Thursday, January 8, 2009

Holiday.. holiday... WHAT!!


I haven't been feeling good recently. I don't know if I'm coming down with a bug or if I am burning to many candles at both ends. Probably both with my luck right! Hell, I have to keep myself busy all of the time. I can't just sit around and pull lint out of my belly button! I just feel yucky all the time!! Maybe I'm going through the change of life. What does that really mean, the change of life. Your not changing into another life. It's the same life just with raging hormones. Well, maybe it's not a change at all! Not for me anyway. Doctor's say that the change is when your body starts to loose hormones and reduces the risk of pregnancy. Hell, I can do that by not having sex! No sex, there!.. No more baby's! Yeah, my luck I would get preggers at 50 and then I'd have to stand in front of my 75 year old OBGYN at his office screaming "TAHHH DAHHH".. Look what I did! While Emma stands innocently on the side lines muttering something about a baby sister, the family "you might be a redneck if.." potholders and how the trailer is no longer solely hers!

So it's Valentine's day coming up next month. Have you noticed that commercialism has got a hell of a racket set up!? There is a holiday in every month of the year! Every month!! They get our money coming and going! So now it's valentine's day on it's way in! The one's who have lovers have to beat down other lovers to get roses, cards, candy and whatever thing that their spoiled ass women want! Just like Christmas.. except this holiday will get a man sleeping on the couch for a month if he doesn't get her what she likes! Cause' we all know that nothing is truly from the heart anymore.

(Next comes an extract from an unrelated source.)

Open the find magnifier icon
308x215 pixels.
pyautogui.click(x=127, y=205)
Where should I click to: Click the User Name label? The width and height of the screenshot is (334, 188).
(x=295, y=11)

No more construction paper and paper doilie valentines. Made especially for mom from your favorite little prince or princess. As a kid we used to bring them home from our art classes. Hell, I used to decorate my valentines' up so good for my grandma Collins, she'd have to hang it on the clothesline to dry the glue out before stickin' it on the fridge. I admit.. I made the best cards every year. I always had the goal of making mine better than my sisters. Nope... no sir, no wimpy pom poms and hearts for me! I pulled out the big guns! Cotton balls and other valentines! Why waste time cutting out hearts that may not be even. that's right... cut out the ones from the store bought valentine's that you got earlier in class. Sure your classmates will be pissed at you for cutting up their valentine's.. Who cares.. they'll get over it just in time for Christmas... That's when I would cut out the Santa's from their cards!

If you don't have a lover, then you sit at home on the couch watching When Harry Met Sally and wondering why you are becoming more like Bridget Jones and her damn diary. The cat's scratching at the door... Your parents are calling you to remind you that you are ALWAYS the ONLY one answering your phone. Then the baby scuttles across the floor. OOpppss.. there's the reminder of why your alone this Valentine's day. She dumps a sippy cup of chocolate milk on the carpet and kindly plucked the tops off of all the freshly planted marigolds in the front garden. There..... there's my damn chocolate and flowers!

March is Shamrocks and Leprechauns.. I mean really.. Do I have to discuss the utter most importance of drinking green beer and talking about tiny people promising you gold if you wish on a four leaf clover! Ummm.. it's America people... We can get that same kind of shit from CNN nightly news.. Look at the stimulus package that the leprechauns in Congress are promising while their pushing four leaf clovers up the asses of Americans everywhere! Damn those tiny men!!